Document passage:
···

By Melissa Wynn
Everyone loves sweet honey. Many health benefits come from consuming this golden nectar of your local bees, so why not consider keeping your own bee hives?
Three young men from Utah decided to give it a go and soon had more honey than their family could use. In no time at all they became the Bee Brothers and turned their hobby into a sweet jingle in their pockets.
These thrifty entrepreneurs offer the following advise for beginners to the buzzing business of bee keeping.
“Beekeeping is a very fun and rewarding hobby. It takes a bit of work, but it sure is fun to eat your own honey! Since we get asked so much about how to start, we have put together some tips and resources to help beginning beekeepers.
- 1. Study, study, study! Start with a good book on beekeeping. Here are some suggestions: The Backyard Beekeeper by Kim Flottum or First Lessons In Bee Keeping by C.P. Dadant. You can also subscribe to one of the magazines geared towards beekeeping. Try The American Bee Journal or Bee Culture.
- 2. We found our local Beekeeping Association to be an invaluable resource for local information, group orders of bees and equipment, and for borrowing equipment (like an extractor). Find local beekeeping organizations at www.beeculture.com.
- 3. Check your local city codes. There may be a limit on the number of hives allowed, or a minimum amount of space permitted between your hive and the property line. Don’t despair if your city doesn’t allow beehives. You can often find friends or farmers in outlying areas that will allow you to keep a beehive on their property. Just ask around.

···

Recorded information:
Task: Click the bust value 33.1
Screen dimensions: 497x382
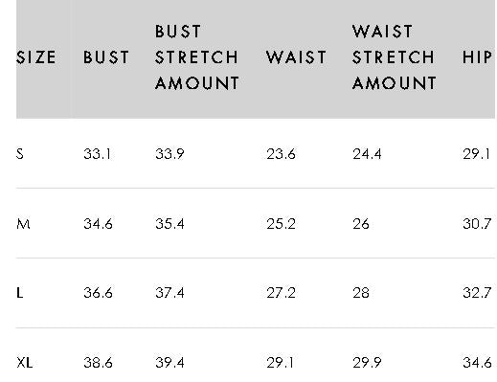Action: (x=98, y=154)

···

Work to complete:
1. In the beekeeping article, which website does it give for finding local beekeeping organizations?
2. Reproduce the beekeeping article verbatim, starting with "Three young men" and going on through "in their pockets.".

Answers for this exercise:
1. www.beeculture.com

2.
Three young men from Utah decided to give it a go and soon had more honey than their family could use. In no time at all they became the Bee Brothers and turned their hobby into a sweet jingle in their pockets.